At a young age, Pep’s mentor was a close family friend—Rocco Vigilanti. He was a good Christian - humble, generous, open and caring. John would have the heart to heart talks with Rocco that he couldn’t have with his own father. John would see him at least once a week. In high school, when asked what his middle name was (he had no middle name), he answered “Rocco.” Knowing that his parents would not be able to afford to send him to college, John graduated from Morristown High school in the commercial program intending to get a bookkeeping job quickly out of high school. After demonstrating his ability as an All-State back on the football team, 23 college scholarship offers appeared from many of the Ivy leagues, Penn State, Boston College and Holy Cross. He would need to take more courses to complete college entrance requirements.
Bill Coffee, a friend of the family, had a relative who was football coach at the Cheshire Academy in Connecticut. One year tuition at Cheshire was an astonishing $2395 in 1943. A scholarship offer was extended. John worked his way through Cheshire by bussing and waiting tables in the cafeteria, tutoring, proctoring while lettering in football, basketball and baseball. His study often did not begin until after 10 p.m. when the work and sports were finished. He successfully completed his college entrance course requirements there and was nominated “Mr.
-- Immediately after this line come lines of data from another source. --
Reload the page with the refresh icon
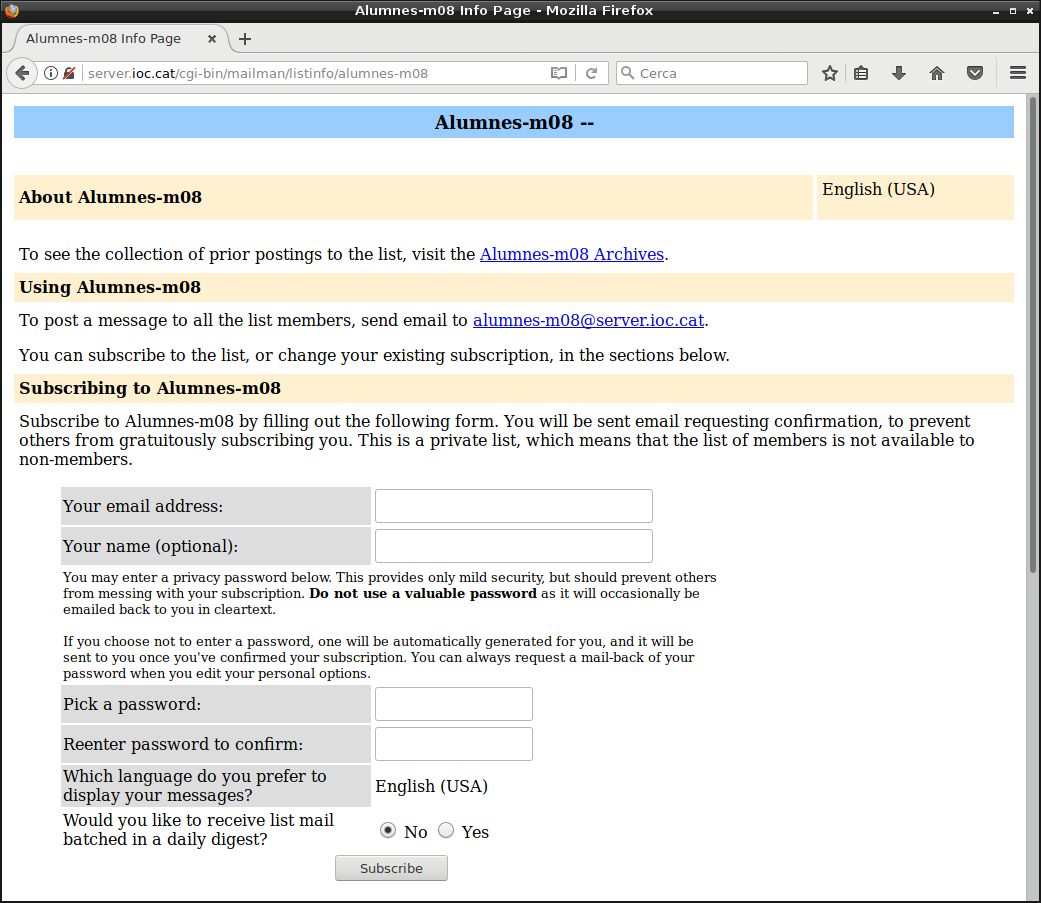Screen dimensions: 1041x903 click(591, 73)
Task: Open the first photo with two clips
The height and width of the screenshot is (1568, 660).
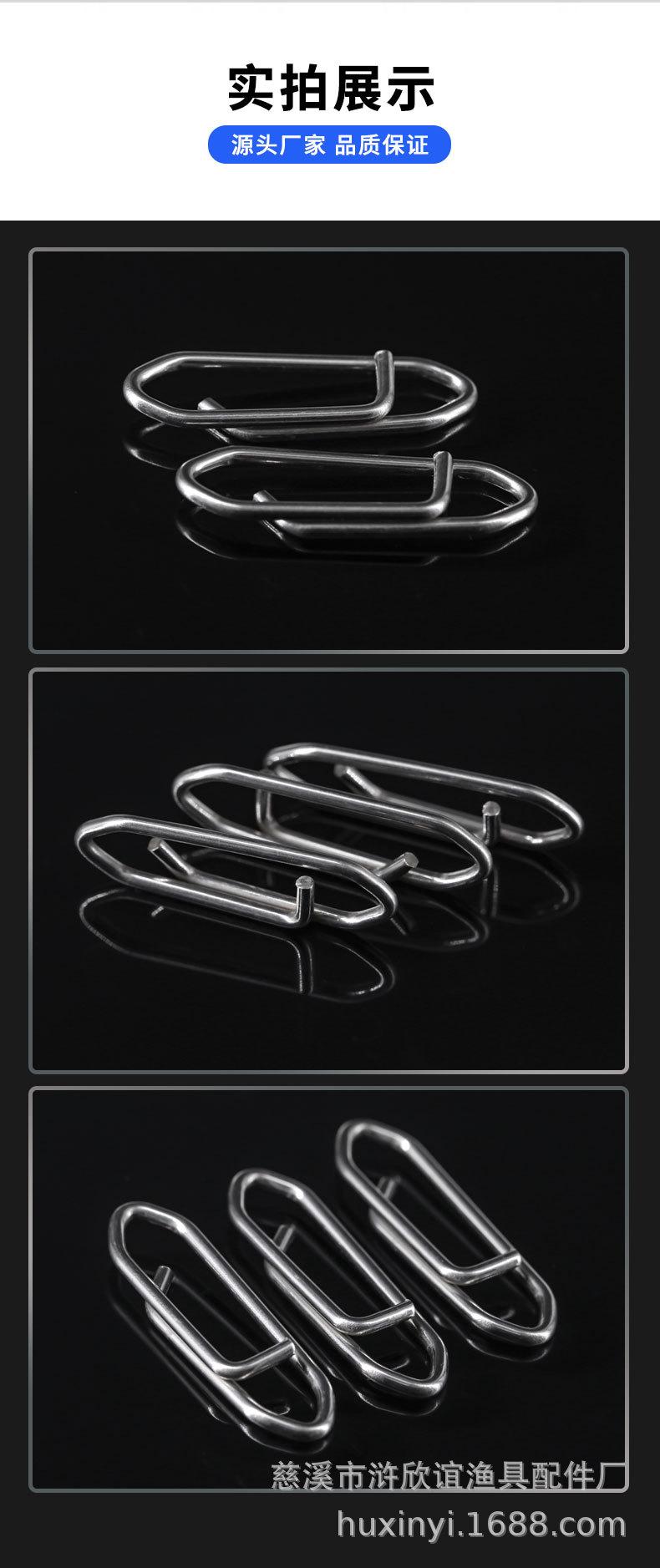Action: (x=328, y=450)
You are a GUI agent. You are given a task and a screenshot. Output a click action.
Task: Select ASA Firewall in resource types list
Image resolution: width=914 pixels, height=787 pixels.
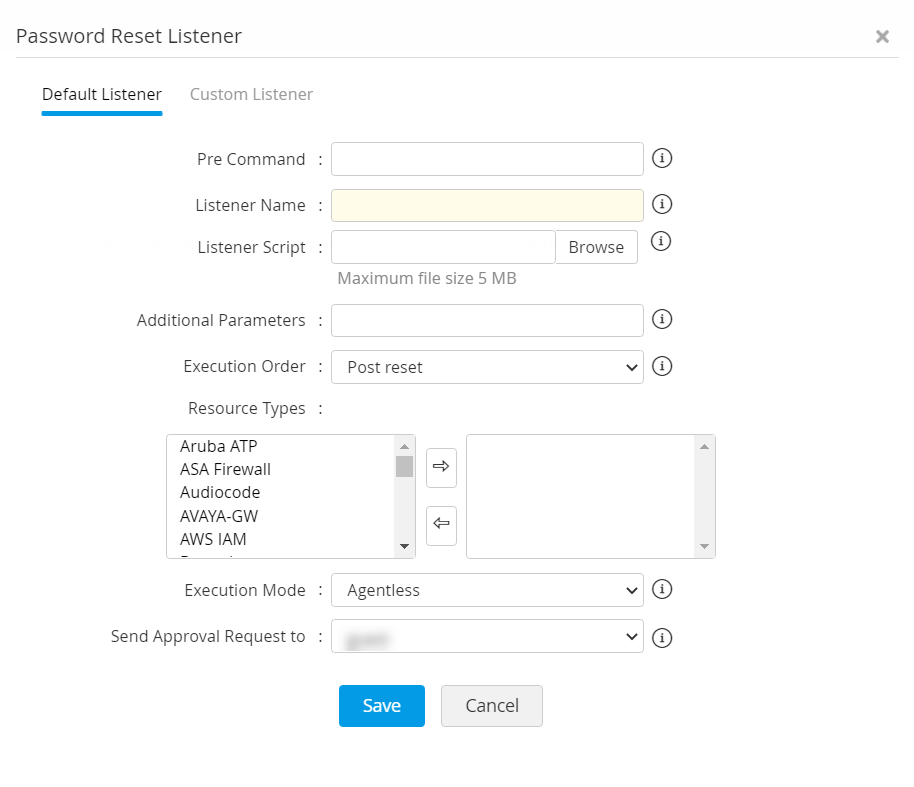[225, 468]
Cheshire” upon graduation. The rigors of Cheshire and the study habits he acquired, helped prepare John for college.
A former employer who became state senator had helped arrange, unbeknownst to John, a scholarship to West Point Academy. But as an invitee (by a Mr. Hayes – whom he caddied for) to the Heisman Trophy awards ceremony in 1943, Pep had met that year’s Heisman winner, Angelo Bertelli from Notre Dame, and was impressed by both the man and the school. Morristown’s Mayor Gervassio knew Notre Dame’s interim head coach Hughie DeVore. A visit was arranged with Panelli’s parents. As young John returned from a forth of July outing, he was greeted by the contingent as they were leaving the house. The decision had been made. Michelina had been impressed that Notre Dame was a Catholic institution and that freshmen had to be in bed with lights out by 8:30pm. That was all she needed to hear. He was on a train to South Bend the next day.